(TASK): Set down the records again. Every word and mark must match exactly.

Saved entries
*** Begin section ***

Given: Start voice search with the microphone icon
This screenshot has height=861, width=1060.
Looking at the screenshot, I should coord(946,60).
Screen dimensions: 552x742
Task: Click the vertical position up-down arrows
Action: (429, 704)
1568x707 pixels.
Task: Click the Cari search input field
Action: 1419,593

*** End section ***

(RESPONSE AREA):
Given: Start voice search with the microphone icon
This screenshot has height=861, width=1060.
Looking at the screenshot, I should coord(946,60).
Screen dimensions: 552x742
Task: Click the vertical position up-down arrows
Action: (429, 704)
1568x707 pixels.
Task: Click the Cari search input field
Action: 1419,593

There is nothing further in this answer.